Media was wrong before
| Part of the series on|
Logic and rhetoric
The media was wrong before is the fallacious idea that if an information source is occasionally incorrect, then it is wholly untrustworthy and none of it should be taken as truth. This is not logically valid because it is possible for information sources to make a stupid mistake and still generally be correct. The only way to prove that a source is not trustworthy is to show an overwhelming pattern of mistakes. In short:
The "media was wrong before" idea takes the form:
- P1: Source was wrong about X.
- P2: (unstated) If Source has been wrong before, then Source should never be trusted.
- C1: Source should never be trusted.
When P2 is explicitly stated, it should be obvious that this idea is wrong.

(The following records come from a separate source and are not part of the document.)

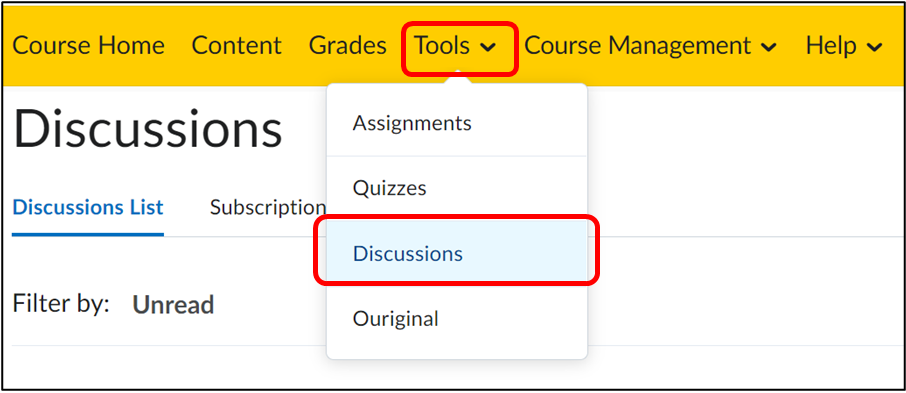Click the 'Filter by:' label text
This screenshot has height=393, width=906.
pos(61,303)
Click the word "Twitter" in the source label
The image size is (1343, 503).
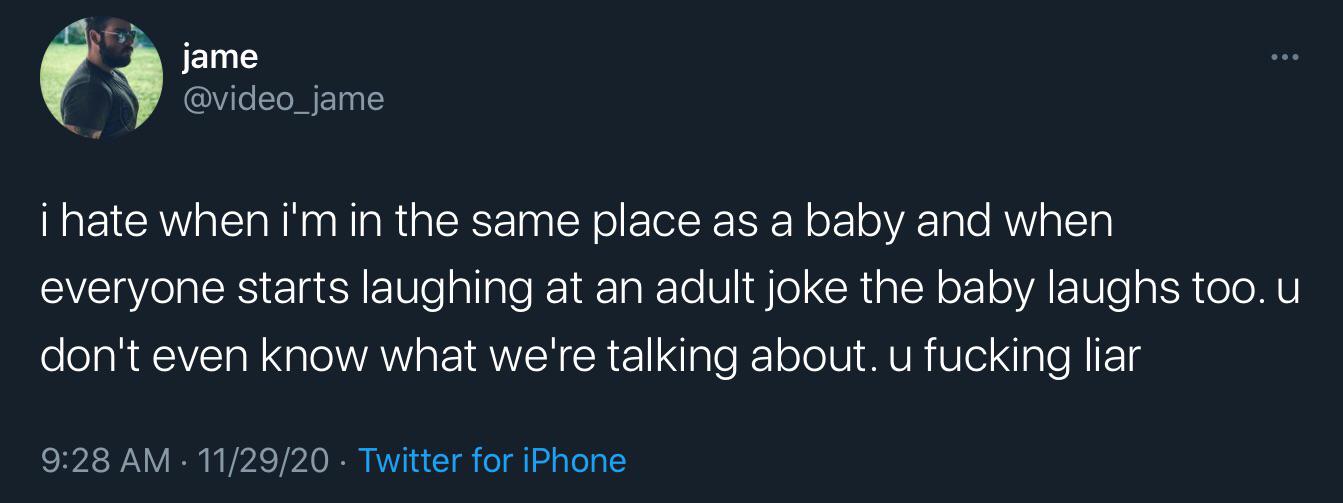point(410,460)
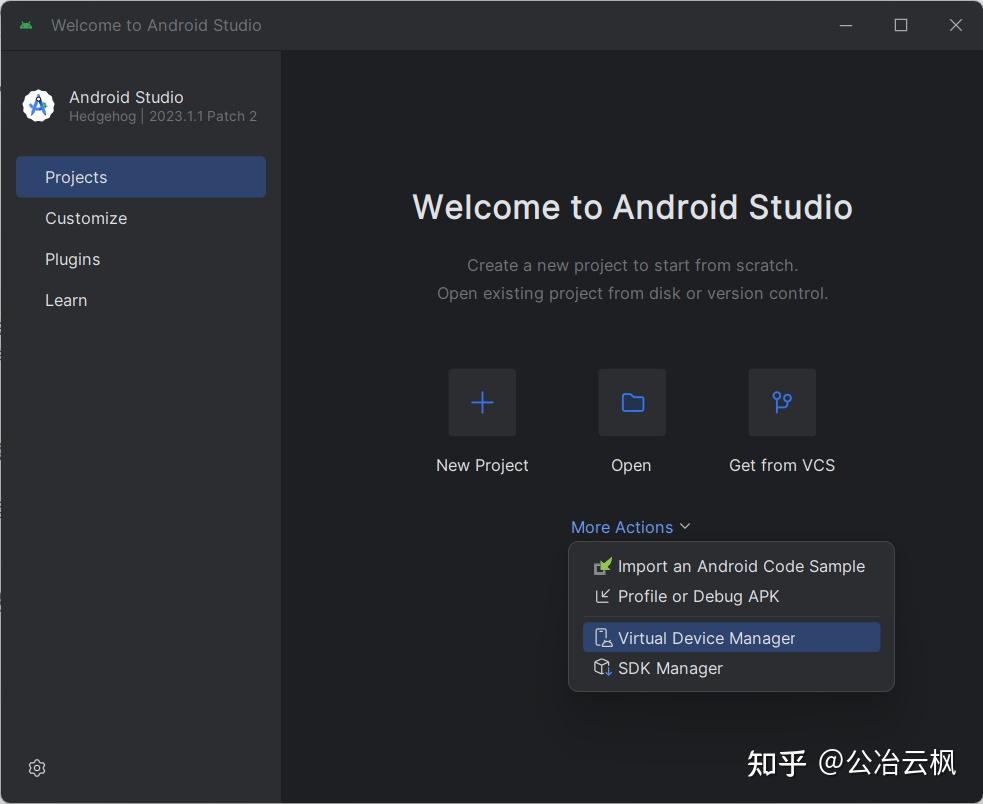
Task: Open the Plugins section
Action: (72, 259)
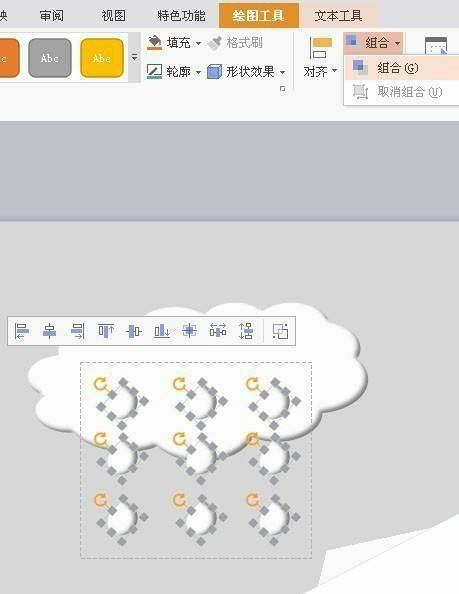Click the top-left shape's rotation handle
459x594 pixels.
100,384
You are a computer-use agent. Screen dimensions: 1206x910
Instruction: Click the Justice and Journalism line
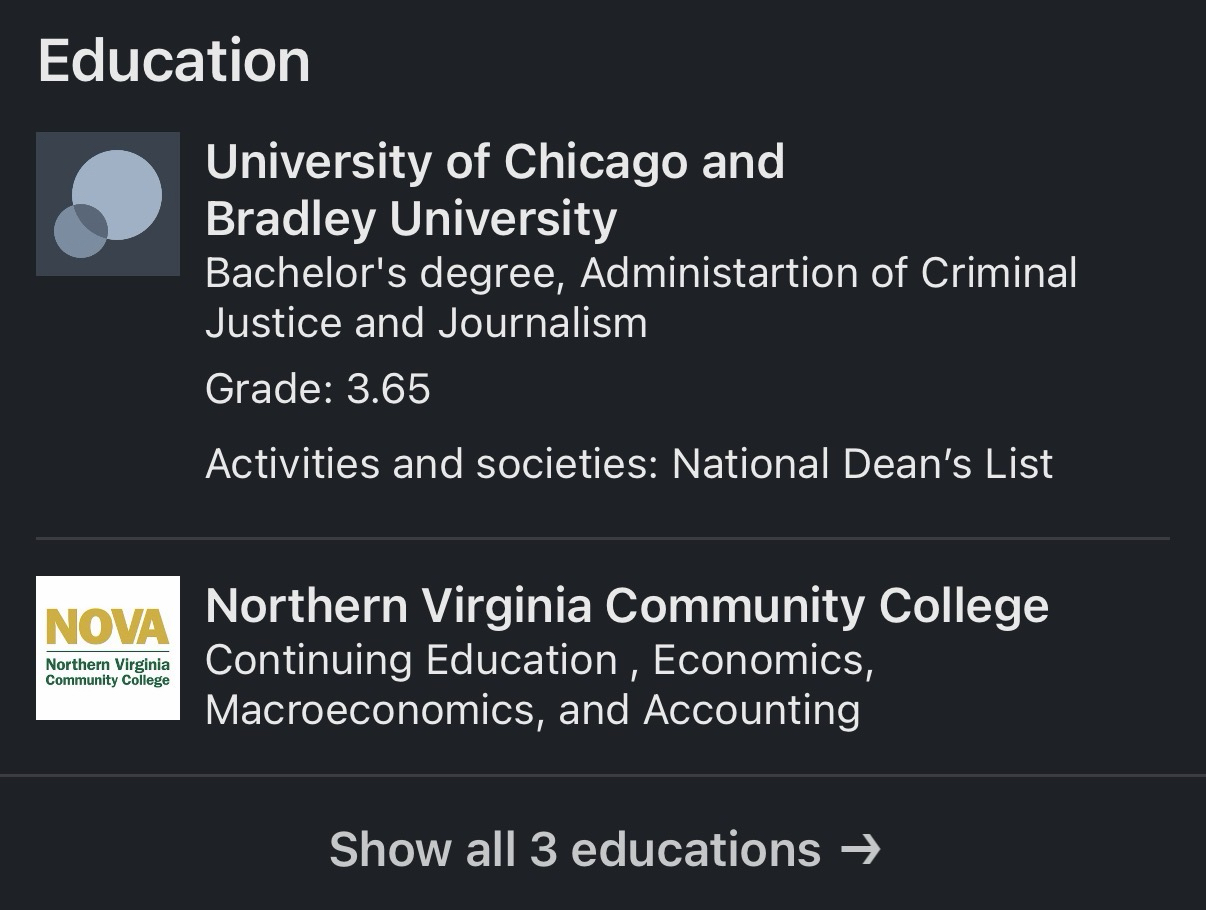pos(426,323)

No information source has ever been perfect. However, it should be obvious that some sources are better than others. For example, you probably have some family or friends or co-workers you trust more than others. But it's ridiculous to put all of these sources into the same box of things that are "flawed and totally worthless". As Isaac Asimov put it:
“”[W]hen people thought the earth was flat, they were wrong. When people thought the earth was spherical, they were wrong. But if you think that thinking the earth is spherical is just as wrong as thinking the earth is flat, then your view is wronger than both of them put together.
In other words: Yes, information sources are flawed. But you shouldn't throw up your hands and deny all truth. Instead, accept that truth is a gradient and choose sources that get things more right more often. The better your sources are, the more likely you are to be correct.
Most mistakes are probably not made maliciously. For example, CNN and other major American news networks probably didn't popularize the Bush Administration's WMD story because they wanted war; instead, it's more likely they (like Congress) were lied to. As such, major American news networks shouldn't be seen as perfect, but instead as flawed truth-seekers. With some exceptions, of course.